Rojava kadın devriminden önce kadınların ekonomik, toplumsal, siyasi ve iş hayatına katılımı oldukça zayıf hatta öğretmenlik, doktorluk ve avukatlık gibi bazı meslek dışında kadınlar için başka iş alanı yok denilecek kadar azdı. Siyasette ise kadın yoktu. Rojava devrimi ile birlikte kadınların yaşamı 180 derece değişti, kadınlar özerk yönetim mekanizmalarının oluşturulmasına öncülük etti, siyasi, toplumsal, ekonomik, askeri, eğitim alanları başta olmak üzere kendilerine kapalı olan tüm alanlara katılmaktan öte bu alanlarda öncü oldu. 2014 yılında Kadın Kanunları ilan edildi, Kadın Adalet Meclisi oluşturuldu 2021 yılında ise kadın özgürlüğü ve ekolojik bir yaşam üzerinden şekillenen Toplumsal Sözleşme güncellendi.
Kadınlar devrimin ilk başlarında kadın adalet meclislerinin temeli Mala JIN (Kadın evleri) ile atıldı. Kadınlar ya da çocuklar yaşadıkları sorunları ilk olarak Mala JIN'a taşıyor, sorunlara burada farklı komiteler tarafından çözüm aranıyor, burada çözülemeyen sorunlar ise kadın adalet mahkemelerine taşınıyor. Bölgedeki tüm kadın örgütleri ise kadın bakanlığı çatısı altında buluşuyor. Bölgedeki tüm kurumlar, siyasi oluşumlar hatta köy komünleri de eşbaşkanlık sistemi ile yönetiliyor, eşbaşkanlık sistemi sadece Kürtlerin yaşadığı bölge değil tüm Kuzey ve Doğu Suriye'de uygulanıyor, Arap aşiretlerinin yoğunluk gösterdiği Dêrazor ve Reqa gibi kentler de tamamen bu kadın özgürlüğüne dayalı sistem ile yönetiliyor. Şengal ve Maxmur da aynı kadın özgürlüğü ve ekolojik yaşam esasları üzerinden inşa edilen özerk sistem tarafından yönetiliyor. İşte Türk devletinin de saldırılarıyla ortadan kaldırmak istediği bu kadın özgürlükçü sistemdir.

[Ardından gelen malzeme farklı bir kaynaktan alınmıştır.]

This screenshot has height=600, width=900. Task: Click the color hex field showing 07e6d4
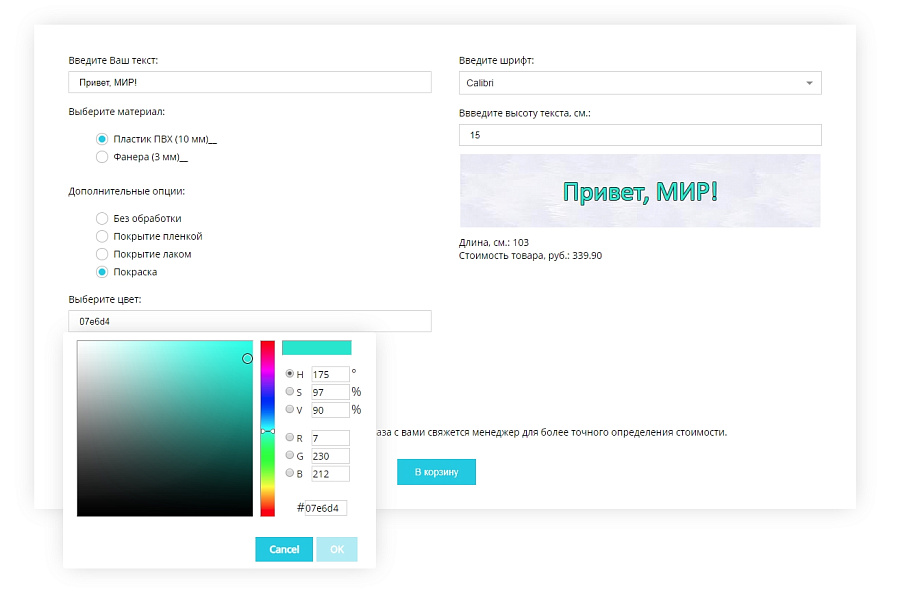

Suriye Gelecek Partisi’nin Genel Sekreteri Hevrîn Xelef, Kongreya Star Fırat Bölge Koordinasyonu üyesi Zehra Berkel, Mizgin Xelil, Emine Weysi gibi kadın öncülere yapılan bu saldırıların hedefinde de bu kadın özgürlükçü paradigma vardı. Bu saldırılarla kadın öncülüğünde gelişen demokratik, ekolojik ve kadın özgürlükçü sistemin yok edilmesi amaçlanıyor. Bu nedenle saldırılar bu kadar sistematik bir şekilde gerçekleştiriliyor. Çünkü artık bu paradigma Ortadoğu'nun sınırlarını aşıyor ve kapitalist moderniteyi temelinden sarsıyor. Bu nedenle Kuzey ve Doğu Suriye'yi, Şengal'i ve Maxmur'u savunmak ve Türk devletinin saldırılarına karşı durmak özgürlük ve eşitlik isteyen tüm kadınların görevidir.